John Derbyshire just can’t get a break. The poor man…first he was fired from the National Review for racist ignorance even they couldn’t take, and now he’s getting raked over the coals for his review of 12 Years A Slave. Don’t y’all think it would be unkind to expect him to actually sit through a whole two hours of an illustration of the injustice and horror of American slavery? He’s got an opinion, he doesn’t need to actually see slavery demonized to know it’s a one sided show.
It seems I’ve picked up an interest in the Civil War just as America is undergoing a revival of Abolitionist Porn.

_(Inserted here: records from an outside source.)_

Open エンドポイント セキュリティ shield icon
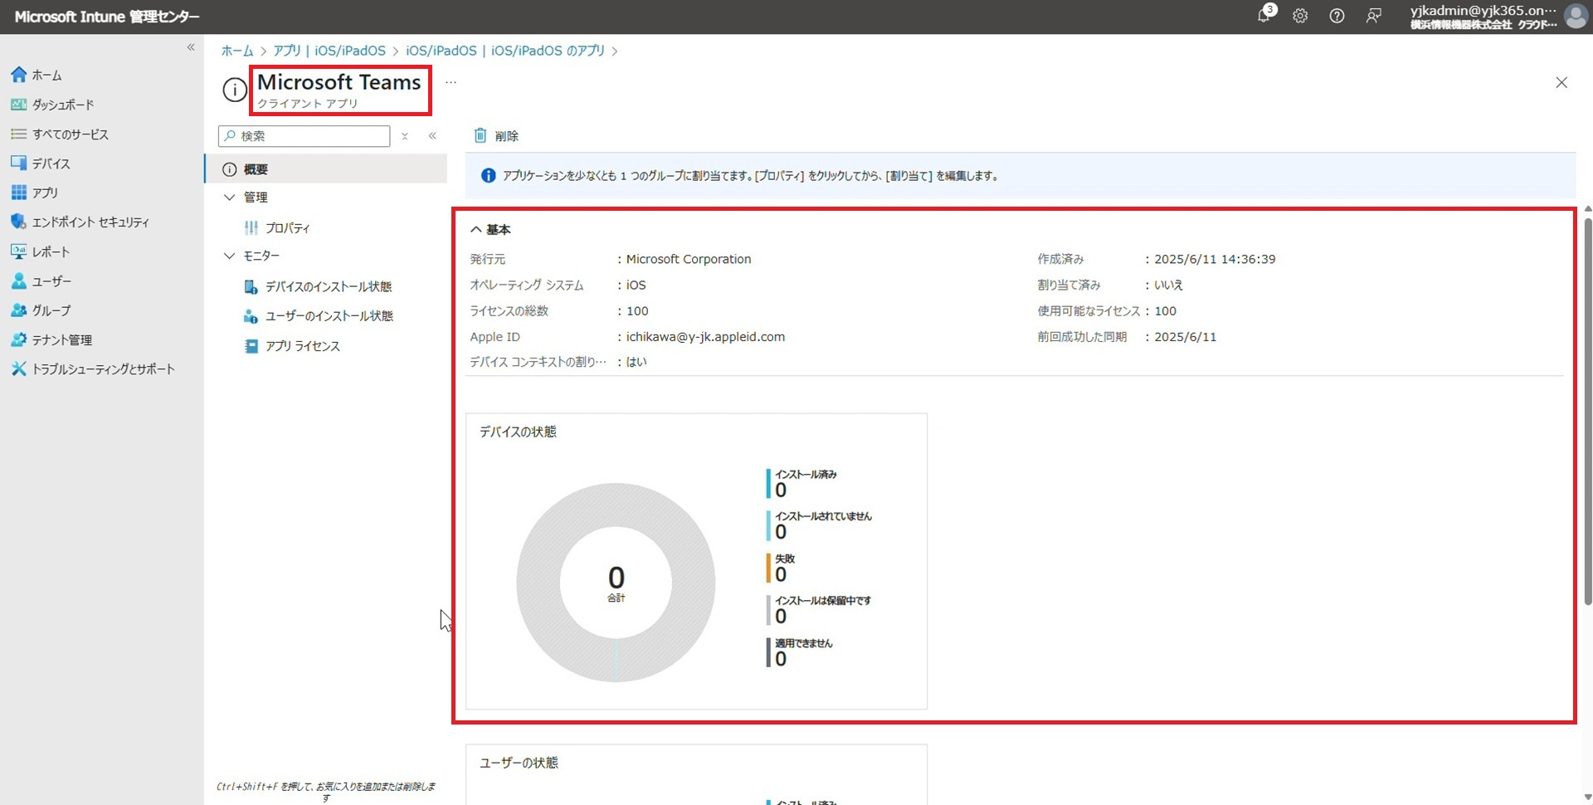Screen dimensions: 1593x805 pyautogui.click(x=18, y=222)
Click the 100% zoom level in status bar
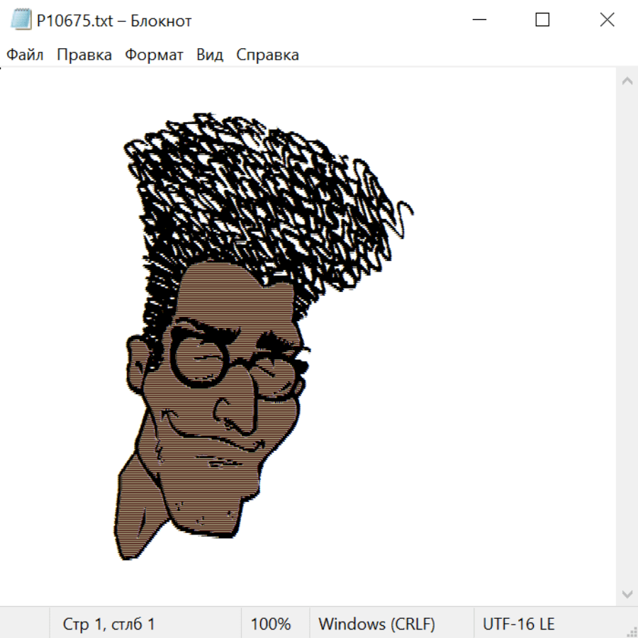The width and height of the screenshot is (638, 638). coord(271,625)
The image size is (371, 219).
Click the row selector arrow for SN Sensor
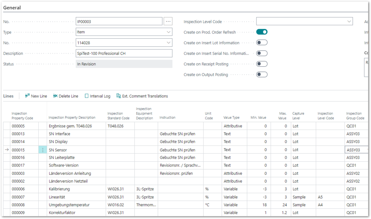coord(6,150)
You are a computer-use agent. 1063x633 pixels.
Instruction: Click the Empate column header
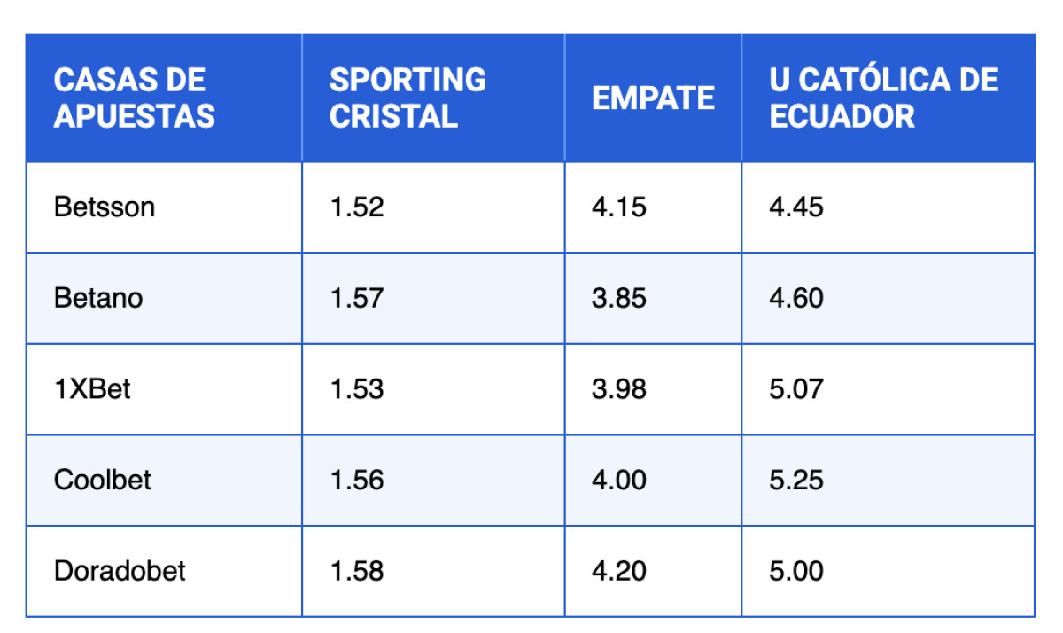653,98

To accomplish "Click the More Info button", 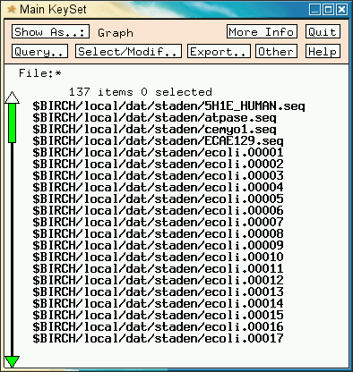I will [x=262, y=31].
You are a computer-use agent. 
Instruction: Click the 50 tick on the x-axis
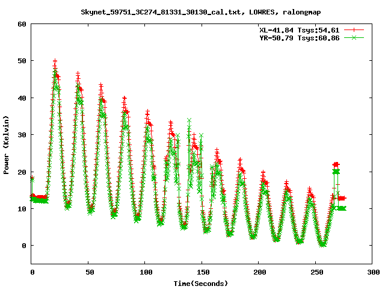[x=88, y=272]
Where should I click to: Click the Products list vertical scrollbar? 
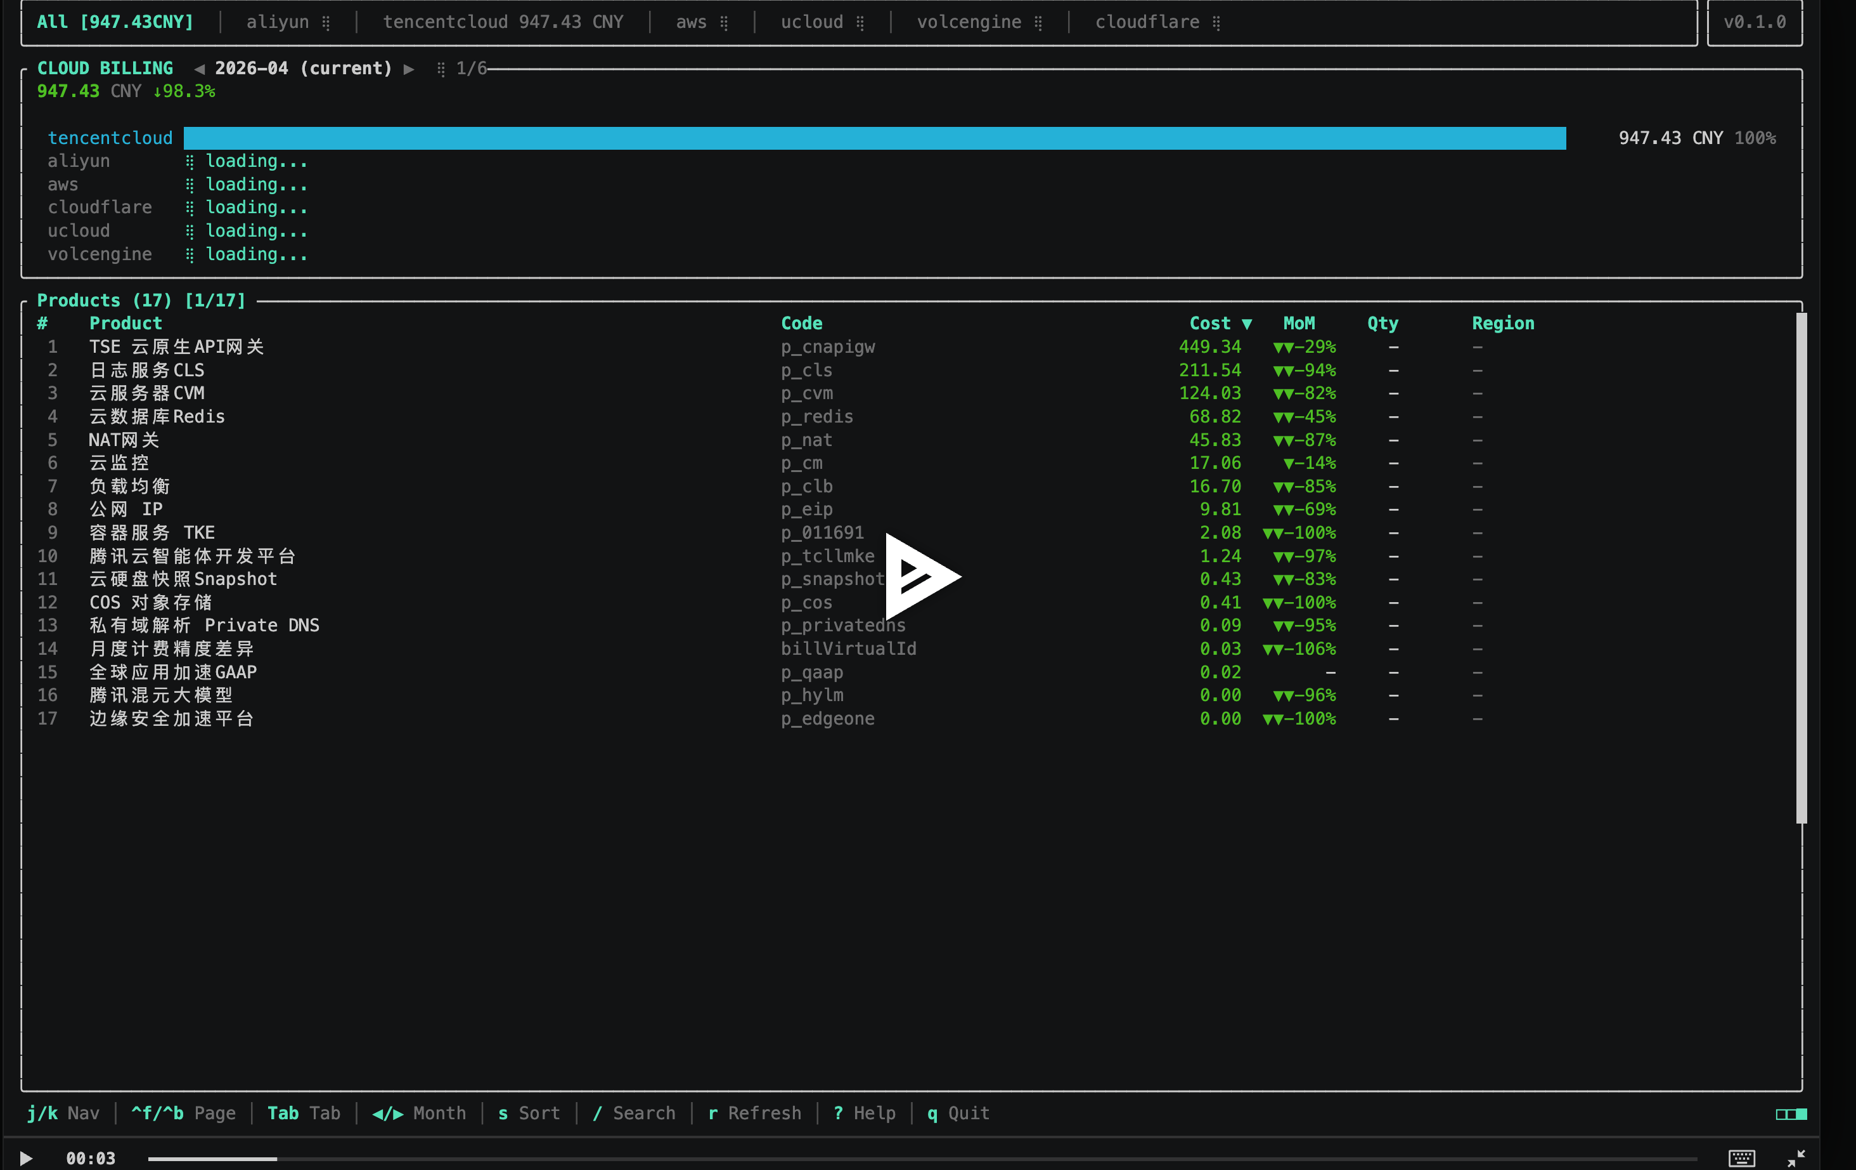click(x=1801, y=568)
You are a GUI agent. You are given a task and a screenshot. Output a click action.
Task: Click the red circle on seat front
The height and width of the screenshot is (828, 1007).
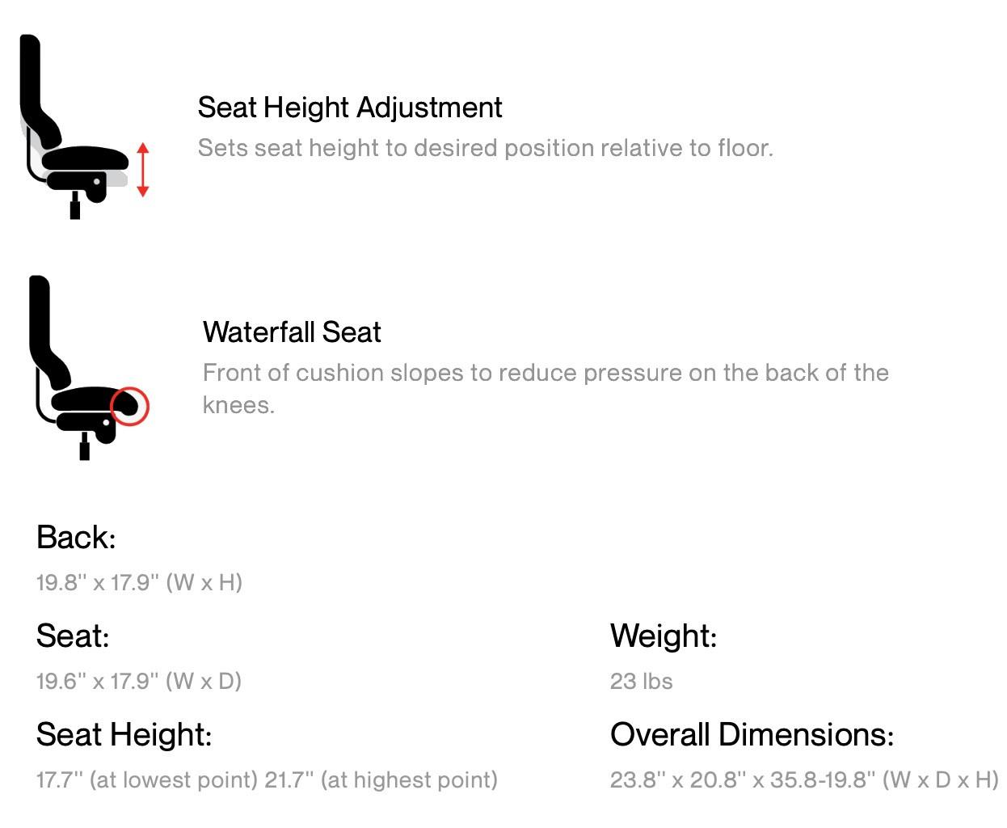[129, 406]
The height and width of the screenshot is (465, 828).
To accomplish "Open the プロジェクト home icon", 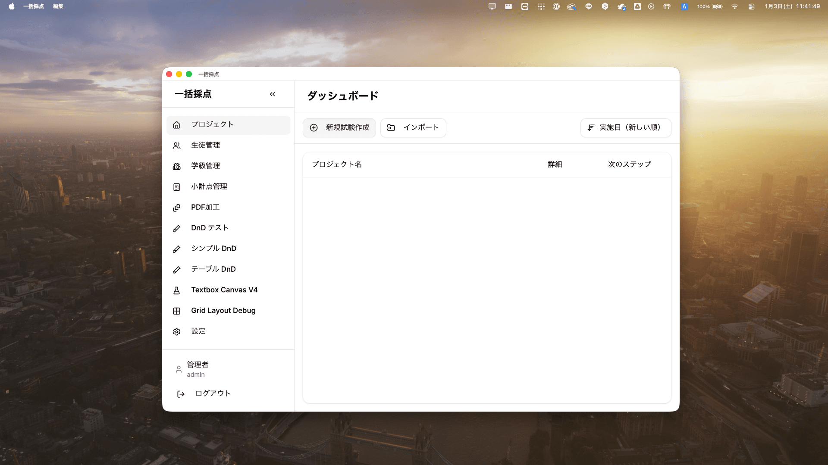I will pos(176,124).
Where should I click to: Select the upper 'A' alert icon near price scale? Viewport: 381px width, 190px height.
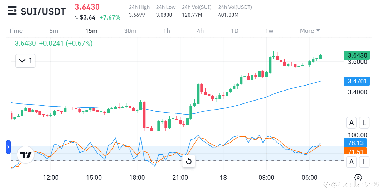[x=351, y=122]
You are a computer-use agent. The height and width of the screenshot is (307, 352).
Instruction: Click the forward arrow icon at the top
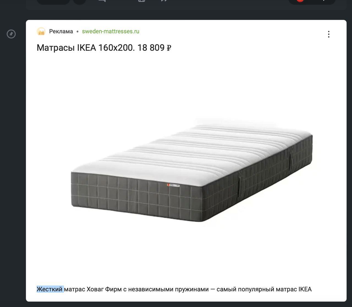click(164, 1)
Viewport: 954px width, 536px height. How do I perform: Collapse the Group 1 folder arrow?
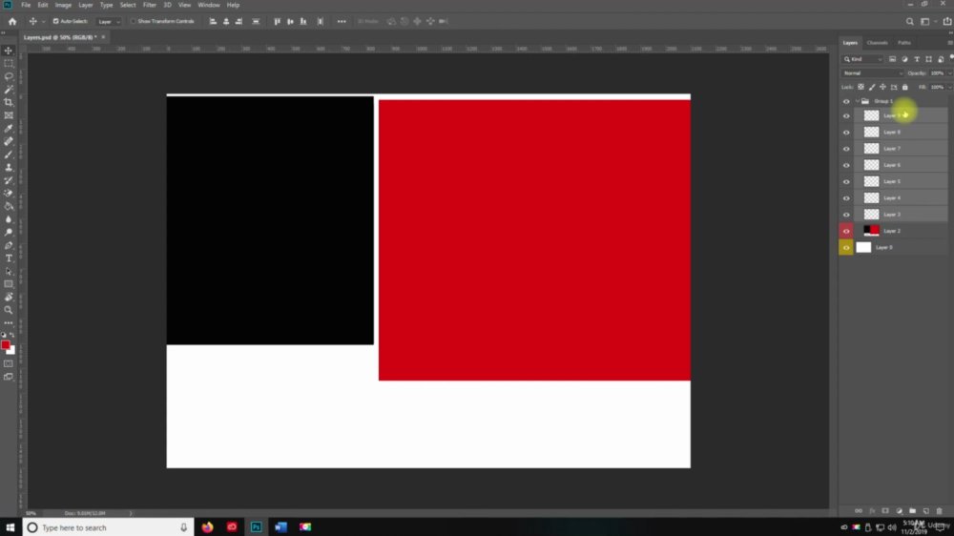(858, 102)
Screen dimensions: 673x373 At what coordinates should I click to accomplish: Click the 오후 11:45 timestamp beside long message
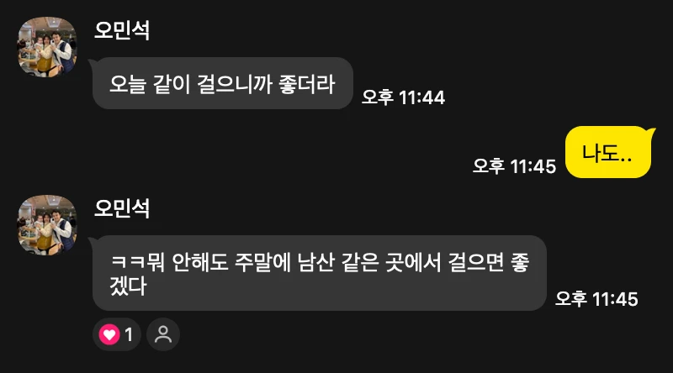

That, at any rate, is what I take this much-talked-of new movie 12 Years a Slave to be.
No, I haven’t seen the thing, but I’ve read reviews. Also I’ve seen (and reviewed) a specimen of the allied genre: Civil Rights Porn.
What a perfect example. Just as I know I don’t have to sit through every porn movie ever made to know that there will be a) naked people b) moaning as they c) have sex, just so Derbyshire doesn’t need to sit through every movie about slavery to know people will just be complaining and neglecting to tell the other side of the story, the story about kindly, noble masters taking loving care of their property.
To that end, Derbyshire feels obligated to tell the white side of the story, and unlike all those squeamish people who just shudder and speak from emotion at the awful thought of losing all liberty, Derbyshire brings the facts, the actual accounts of former slaves, who, he claims, weren’t treated all that badly. So he cites this brief anecdote.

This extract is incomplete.